SUPPLIED MATERIAL:
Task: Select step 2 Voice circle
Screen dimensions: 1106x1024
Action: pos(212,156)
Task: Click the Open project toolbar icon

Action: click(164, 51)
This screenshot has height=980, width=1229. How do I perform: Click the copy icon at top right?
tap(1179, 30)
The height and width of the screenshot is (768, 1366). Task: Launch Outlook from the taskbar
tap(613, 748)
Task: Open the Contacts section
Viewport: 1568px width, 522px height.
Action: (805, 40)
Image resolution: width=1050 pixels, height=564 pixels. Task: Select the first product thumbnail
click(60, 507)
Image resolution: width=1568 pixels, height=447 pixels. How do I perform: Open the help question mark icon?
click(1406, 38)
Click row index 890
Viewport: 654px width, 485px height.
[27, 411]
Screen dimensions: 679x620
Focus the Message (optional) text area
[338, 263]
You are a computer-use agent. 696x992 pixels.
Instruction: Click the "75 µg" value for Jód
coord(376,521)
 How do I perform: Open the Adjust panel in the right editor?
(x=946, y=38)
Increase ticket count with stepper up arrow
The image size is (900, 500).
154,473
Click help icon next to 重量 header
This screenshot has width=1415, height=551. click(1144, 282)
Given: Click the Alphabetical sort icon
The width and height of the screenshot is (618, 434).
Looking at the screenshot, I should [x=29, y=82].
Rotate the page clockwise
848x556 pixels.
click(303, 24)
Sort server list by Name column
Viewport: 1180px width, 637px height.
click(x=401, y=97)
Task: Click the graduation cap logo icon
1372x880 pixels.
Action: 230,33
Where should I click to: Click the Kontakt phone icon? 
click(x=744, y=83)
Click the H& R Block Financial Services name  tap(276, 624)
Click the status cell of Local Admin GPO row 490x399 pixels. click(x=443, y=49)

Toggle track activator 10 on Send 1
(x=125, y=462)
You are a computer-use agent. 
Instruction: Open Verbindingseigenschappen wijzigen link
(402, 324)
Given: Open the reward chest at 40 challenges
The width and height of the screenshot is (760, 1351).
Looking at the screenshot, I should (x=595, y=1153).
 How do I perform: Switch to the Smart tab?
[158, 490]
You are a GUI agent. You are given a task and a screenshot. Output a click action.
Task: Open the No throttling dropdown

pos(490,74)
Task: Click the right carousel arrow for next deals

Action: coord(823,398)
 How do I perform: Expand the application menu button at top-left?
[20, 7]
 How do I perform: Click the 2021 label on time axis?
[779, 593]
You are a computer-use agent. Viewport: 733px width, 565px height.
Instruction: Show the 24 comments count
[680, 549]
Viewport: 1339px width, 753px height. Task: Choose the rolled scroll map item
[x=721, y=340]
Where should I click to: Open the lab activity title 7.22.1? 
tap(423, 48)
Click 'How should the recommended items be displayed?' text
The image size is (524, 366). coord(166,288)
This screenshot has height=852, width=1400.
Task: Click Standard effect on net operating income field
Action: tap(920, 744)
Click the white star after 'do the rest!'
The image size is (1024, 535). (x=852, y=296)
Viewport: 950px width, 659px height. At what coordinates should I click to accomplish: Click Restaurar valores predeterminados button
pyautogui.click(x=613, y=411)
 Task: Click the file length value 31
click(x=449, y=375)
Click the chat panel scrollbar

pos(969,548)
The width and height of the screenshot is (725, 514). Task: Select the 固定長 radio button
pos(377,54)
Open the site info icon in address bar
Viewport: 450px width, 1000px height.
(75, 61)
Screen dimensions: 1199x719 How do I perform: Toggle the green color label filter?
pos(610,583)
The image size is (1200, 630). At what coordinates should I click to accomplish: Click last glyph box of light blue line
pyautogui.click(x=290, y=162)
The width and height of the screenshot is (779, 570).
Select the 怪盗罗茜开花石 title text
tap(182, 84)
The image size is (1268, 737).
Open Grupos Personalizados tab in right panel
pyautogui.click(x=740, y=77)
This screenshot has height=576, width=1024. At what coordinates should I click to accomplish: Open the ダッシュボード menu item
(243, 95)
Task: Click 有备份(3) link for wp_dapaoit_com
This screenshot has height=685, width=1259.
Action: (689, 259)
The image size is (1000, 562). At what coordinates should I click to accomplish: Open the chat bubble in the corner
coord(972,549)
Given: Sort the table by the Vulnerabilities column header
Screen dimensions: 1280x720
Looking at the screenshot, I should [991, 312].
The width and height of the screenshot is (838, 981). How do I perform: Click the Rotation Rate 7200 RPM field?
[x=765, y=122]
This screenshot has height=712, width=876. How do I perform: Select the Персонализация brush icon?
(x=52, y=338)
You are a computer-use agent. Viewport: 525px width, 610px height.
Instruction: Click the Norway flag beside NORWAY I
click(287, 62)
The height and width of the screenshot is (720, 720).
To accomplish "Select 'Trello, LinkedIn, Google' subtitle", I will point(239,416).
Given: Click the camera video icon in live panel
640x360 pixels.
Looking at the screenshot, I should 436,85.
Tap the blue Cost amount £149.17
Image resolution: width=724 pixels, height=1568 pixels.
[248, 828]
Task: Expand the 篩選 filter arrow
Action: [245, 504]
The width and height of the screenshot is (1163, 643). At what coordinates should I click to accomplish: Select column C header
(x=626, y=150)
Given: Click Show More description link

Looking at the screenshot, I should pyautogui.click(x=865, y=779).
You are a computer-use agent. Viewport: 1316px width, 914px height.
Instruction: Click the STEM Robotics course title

REQUIRED ACTION: Sift through the material above and copy the lines that contain the word "computer".

RESPONSE TO THIS EXERCISE:
You are a computer-use agent. 696x992 pixels.
You are a computer-use agent. 
You are a computer-use agent. Viewport: 733px width, 565px height.
You are a computer-use agent. Viewport: 525px width, 610px height.
You are a computer-use agent. Viewport: 1316px width, 914px height.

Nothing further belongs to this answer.